In previous posts, we learned about mathematical induction and we used induction to solve some problems. We can see that mathematical induction is a useful technique in problem solving. Today, we will consider two induction proofs that lead to a wrong result that $$1 = 2012 = 2013$$ Let us know if you can identify the wrong steps in the proofs.

Proving $1 = 2012$

Construct a sequence as follows: $$a_0 = 2012, ~~a_1 = 1, ~~a_{n+1} = 2 a_{n} - a_{n-1}.$$

We will prove by induction on variable $n$ the following statement,
For any $m$ and $n$, it holds that $a_m = a_{m+1} = \dots = a_{m+n}$

For $n=0$, we have $$a_m = a_{m+0}$$
So the statement is correct for the case $n=0$.

Suppose that the statement is correct for any $0 \leq n \leq k$. We will prove that the statement is also correct for the case $n=k+1$, i.e., we will prove that $$a_m = a_{m+1} = \dots = a_{m+k+1}$$

Indeed, by induction assumption, the statement is correct for the case $n=k$, so $$a_{m} = a_{m+1} = \dots = a_{m+k}$$
Since the above equality holds for any value of $m$, we can substitute $m$ by $m+1$ and obtain
$$a_{m+1} = a_{m+2} = \dots = a_{m+1+k}$$

It follows that $$a_{m} = a_{m+1} = \dots = a_{m+k} = a_{m+k+1}$$

Thus, we have shown that the statement is correct for the case $n=k+1$.

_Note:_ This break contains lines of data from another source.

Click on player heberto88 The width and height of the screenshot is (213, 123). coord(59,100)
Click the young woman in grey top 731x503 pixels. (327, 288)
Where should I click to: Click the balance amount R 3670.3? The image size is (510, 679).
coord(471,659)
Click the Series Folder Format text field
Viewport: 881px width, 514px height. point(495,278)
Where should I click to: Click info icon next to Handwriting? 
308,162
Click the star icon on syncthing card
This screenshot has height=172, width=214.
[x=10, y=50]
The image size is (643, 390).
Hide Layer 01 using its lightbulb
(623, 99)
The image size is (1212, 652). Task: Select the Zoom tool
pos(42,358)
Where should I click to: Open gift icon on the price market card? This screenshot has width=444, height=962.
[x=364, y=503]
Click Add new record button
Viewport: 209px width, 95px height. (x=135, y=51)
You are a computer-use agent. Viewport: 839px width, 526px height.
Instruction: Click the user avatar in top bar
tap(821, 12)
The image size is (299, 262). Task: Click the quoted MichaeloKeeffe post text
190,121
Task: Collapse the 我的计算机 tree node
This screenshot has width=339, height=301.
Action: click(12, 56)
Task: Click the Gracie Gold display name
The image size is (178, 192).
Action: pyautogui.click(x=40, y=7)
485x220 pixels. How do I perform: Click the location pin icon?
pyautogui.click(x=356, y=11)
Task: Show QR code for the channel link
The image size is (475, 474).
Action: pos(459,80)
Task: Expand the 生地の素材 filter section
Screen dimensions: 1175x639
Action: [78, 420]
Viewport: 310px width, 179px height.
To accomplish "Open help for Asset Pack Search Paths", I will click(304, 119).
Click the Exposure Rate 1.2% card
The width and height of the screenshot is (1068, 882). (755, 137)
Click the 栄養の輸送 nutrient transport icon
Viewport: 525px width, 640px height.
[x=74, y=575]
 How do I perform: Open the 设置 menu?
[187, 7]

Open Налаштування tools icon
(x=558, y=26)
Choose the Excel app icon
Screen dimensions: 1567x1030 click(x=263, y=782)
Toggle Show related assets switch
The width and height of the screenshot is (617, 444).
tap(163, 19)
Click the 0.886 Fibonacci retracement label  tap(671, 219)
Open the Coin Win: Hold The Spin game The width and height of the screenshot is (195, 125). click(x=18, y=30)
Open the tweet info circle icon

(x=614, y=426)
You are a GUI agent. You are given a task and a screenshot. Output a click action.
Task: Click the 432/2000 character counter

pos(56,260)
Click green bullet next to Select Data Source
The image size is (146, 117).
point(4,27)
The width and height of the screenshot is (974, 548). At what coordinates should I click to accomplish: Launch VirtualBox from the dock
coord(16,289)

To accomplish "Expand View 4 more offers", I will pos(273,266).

By mathematical induction principle, the statement is correct for any $n$ and we have the following equality $$a_m = a_{m+1} = \dots = a_{m+n}$$

Let $m=0$ and $n=1$, we obtain the following equality $$a_0 = a_1$$
it means that $$2012 = 1$$

Proving $1 = 2013$

Using the same sequence as above $$a_0 = 2012, ~~a_1 = 1, ~~a_{n+1} = 2 a_{n} - a_{n-1}.$$

We prove by induction the following statement,
For any $n$, it holds that $a_n = n + 2012$

For $n=0$, we have $$a_0 = 2012 = 0 + 2012$$
So the statement is correct for the case $n=0$.

Suppose that the statement is correct for any $0 \leq n \leq k$. We will prove that the statement is also correct for the case $n=k+1$, i.e., we will prove that $$a_{k+1} = (k + 1) + 2012 = k + 2013$$

Indeed, by induction assumption, the statement is correct for the case $n=k-1$, so $$a_{k-1} = (k - 1) + 2012 = k + 2011$$
Also by induction assumption, the statement is correct for the case $n=k$, so $$a_k = k + 2012$$

It follows that $$a_{k+1} = 2 a_{k} - a_{k-1} = 2(k + 2012) - (k + 2011) = k + 2013$$

Thus, we have proved that the statement is correct for the case $n=k+1$.

By mathematical induction principle, the statement is correct for any value of $n$, and we have the following equality $$a_n = n + 2012$$

Let $n=1$, we obtain $$a_1 = 1 + 2012 = 2013$$
but by definition, $a_1 = 1$, so $$2013 = 1$$

See you again in the next post.